[webkit-reviews] review canceled: [Bug 38424] add support for text/html-sandboxed on sandboxed iframes : [Attachment 65708] Patch with more tests

bugzilla-daemon at webkit.org bugzilla-daemon at webkit.org
Tue Aug 31 08:00:59 PDT 2010


Patrik Persson <patrik.j.persson at ericsson.com> has canceled Patrik Persson
<patrik.j.persson at ericsson.com>'s request for review:
Bug 38424: add support for text/html-sandboxed on sandboxed iframes
https://bugs.webkit.org/show_bug.cgi?id=38424

Attachment 65708: Patch with more tests
https://bugs.webkit.org/attachment.cgi?id=65708&action=review

------- Additional Comments from Patrik Persson <patrik.j.persson at ericsson.com>
Thanks for your comments, all very valid.

(In reply to comment #22)

> By the way, do we want to add an inspector message explaining why the load
failed?  Previously, we've had problems with authors getting confused when we
block loads like this for security.

Added.	I also added an explicit error message (see below) for the user.

(In reply to comment #23)

> Why are some of the special cases for text/html-sandboxed inside #if but
others not?

I originally attempted to use as few #if's as possible, but I realize that's
probably confusing.  I have now added #if's more consistenly.  However, one
check remains when ENABLE(SANDBOX) is disabled, to ensure that html-sandboxed
content is still rejected in that case.

> Can this possibly be right? It seems we treat this as an eternally
uncommitted load rather than a failure. I don't think that's what we want.

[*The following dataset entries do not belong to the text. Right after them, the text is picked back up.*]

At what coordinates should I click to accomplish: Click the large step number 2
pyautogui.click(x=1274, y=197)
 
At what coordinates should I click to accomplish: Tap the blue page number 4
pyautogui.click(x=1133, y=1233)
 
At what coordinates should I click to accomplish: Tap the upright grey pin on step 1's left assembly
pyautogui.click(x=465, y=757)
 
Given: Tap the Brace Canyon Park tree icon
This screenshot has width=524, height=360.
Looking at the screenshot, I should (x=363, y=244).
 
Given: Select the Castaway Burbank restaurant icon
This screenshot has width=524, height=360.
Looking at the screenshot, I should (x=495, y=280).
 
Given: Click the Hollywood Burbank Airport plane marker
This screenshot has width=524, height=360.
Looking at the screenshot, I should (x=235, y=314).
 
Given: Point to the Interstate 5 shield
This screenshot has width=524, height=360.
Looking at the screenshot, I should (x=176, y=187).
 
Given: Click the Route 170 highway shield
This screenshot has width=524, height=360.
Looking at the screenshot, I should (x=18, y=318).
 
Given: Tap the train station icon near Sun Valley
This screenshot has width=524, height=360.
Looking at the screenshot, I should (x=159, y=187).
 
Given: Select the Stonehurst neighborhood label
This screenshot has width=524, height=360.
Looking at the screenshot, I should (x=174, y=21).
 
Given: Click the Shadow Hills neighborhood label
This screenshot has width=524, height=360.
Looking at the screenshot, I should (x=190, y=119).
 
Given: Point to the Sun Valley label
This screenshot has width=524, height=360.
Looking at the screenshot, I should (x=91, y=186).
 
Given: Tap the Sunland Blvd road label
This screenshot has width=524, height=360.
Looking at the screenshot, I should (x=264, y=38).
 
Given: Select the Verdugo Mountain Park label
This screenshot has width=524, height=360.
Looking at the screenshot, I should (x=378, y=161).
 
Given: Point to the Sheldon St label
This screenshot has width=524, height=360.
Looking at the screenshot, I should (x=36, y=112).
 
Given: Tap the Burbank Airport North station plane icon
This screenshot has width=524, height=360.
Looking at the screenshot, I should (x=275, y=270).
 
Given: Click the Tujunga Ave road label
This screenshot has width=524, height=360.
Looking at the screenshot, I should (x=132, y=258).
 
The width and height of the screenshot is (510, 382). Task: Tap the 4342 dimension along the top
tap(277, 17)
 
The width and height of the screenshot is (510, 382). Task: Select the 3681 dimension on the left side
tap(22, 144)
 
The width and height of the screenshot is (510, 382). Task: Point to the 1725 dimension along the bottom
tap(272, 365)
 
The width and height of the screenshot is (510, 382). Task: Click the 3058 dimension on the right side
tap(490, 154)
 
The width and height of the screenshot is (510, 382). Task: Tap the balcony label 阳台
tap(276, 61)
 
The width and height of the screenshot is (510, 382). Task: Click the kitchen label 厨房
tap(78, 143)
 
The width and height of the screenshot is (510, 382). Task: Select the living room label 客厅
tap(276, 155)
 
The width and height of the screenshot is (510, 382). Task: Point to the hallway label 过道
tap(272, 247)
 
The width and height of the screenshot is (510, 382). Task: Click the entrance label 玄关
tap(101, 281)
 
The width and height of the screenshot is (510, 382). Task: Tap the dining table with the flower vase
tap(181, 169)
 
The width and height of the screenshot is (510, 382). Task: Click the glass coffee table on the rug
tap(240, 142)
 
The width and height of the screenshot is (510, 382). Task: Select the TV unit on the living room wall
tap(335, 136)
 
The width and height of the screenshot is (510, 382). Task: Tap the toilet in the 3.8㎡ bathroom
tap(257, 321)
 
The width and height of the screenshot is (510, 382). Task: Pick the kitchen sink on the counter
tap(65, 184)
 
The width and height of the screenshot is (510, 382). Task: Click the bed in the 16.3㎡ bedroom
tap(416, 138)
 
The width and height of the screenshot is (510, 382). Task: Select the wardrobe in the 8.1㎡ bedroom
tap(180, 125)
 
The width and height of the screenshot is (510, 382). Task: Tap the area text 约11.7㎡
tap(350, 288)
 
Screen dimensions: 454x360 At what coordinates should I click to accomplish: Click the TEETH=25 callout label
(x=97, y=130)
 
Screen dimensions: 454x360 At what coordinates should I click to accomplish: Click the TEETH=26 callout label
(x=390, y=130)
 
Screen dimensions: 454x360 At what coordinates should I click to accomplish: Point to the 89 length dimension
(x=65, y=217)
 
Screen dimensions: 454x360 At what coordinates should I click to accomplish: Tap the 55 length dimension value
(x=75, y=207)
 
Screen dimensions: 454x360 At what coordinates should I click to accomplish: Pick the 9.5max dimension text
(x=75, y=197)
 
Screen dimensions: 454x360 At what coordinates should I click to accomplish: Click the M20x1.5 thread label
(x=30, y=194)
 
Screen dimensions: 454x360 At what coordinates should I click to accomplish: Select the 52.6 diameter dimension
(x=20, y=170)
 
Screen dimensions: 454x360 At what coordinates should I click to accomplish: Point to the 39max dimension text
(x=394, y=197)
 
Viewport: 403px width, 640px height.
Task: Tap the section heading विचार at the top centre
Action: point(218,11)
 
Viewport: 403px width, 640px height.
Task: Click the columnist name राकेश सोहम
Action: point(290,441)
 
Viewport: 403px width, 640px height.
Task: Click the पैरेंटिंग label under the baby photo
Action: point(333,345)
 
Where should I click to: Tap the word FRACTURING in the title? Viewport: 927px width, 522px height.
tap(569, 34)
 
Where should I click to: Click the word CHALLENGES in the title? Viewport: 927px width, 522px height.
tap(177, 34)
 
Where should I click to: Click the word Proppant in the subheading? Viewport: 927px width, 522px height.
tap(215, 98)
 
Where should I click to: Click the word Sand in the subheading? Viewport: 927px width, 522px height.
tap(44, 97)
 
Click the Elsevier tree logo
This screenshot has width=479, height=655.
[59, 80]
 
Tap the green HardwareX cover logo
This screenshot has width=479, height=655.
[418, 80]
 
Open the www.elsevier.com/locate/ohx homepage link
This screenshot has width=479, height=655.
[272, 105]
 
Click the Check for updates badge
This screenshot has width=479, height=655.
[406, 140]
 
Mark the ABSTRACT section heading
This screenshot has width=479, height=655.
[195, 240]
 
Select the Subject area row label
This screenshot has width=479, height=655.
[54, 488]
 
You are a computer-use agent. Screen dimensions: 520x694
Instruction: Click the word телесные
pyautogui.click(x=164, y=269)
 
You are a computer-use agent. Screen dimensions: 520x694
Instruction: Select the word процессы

Is
this really the right bottleneck?

Good point.  I moved the check to DocumentLoader::commitLoad, to make sure the
decision is made as early as possible.	I also added an explicit error.

The cannotShowURLError is the least surprising error I could come up with
without introducing a new one.	The console message (above) provides developers
more hints on what happened.

> It seems quite error prone that in all these places we have separate
text/html-sandboxed strings, and any could have a typo. Do we have sufficient
test coverage so we'd get a failure if any one of these strings was wrong?

I agree.  I could come up with two potential errors from a typo:

* text/html-sandboxed content could sneak past the check in
  DocumentLoader. This is checked for in the tests that verify the
  difference between html and html-sandboxed content.

* text/html-sandboxed content would be rendered as text/plain (as it
  is done without this patch).	I have added a section break to the
  untrusted parts of the test cases, which should be rendered
  differently if the content is (incorrectly) handled as text/plain.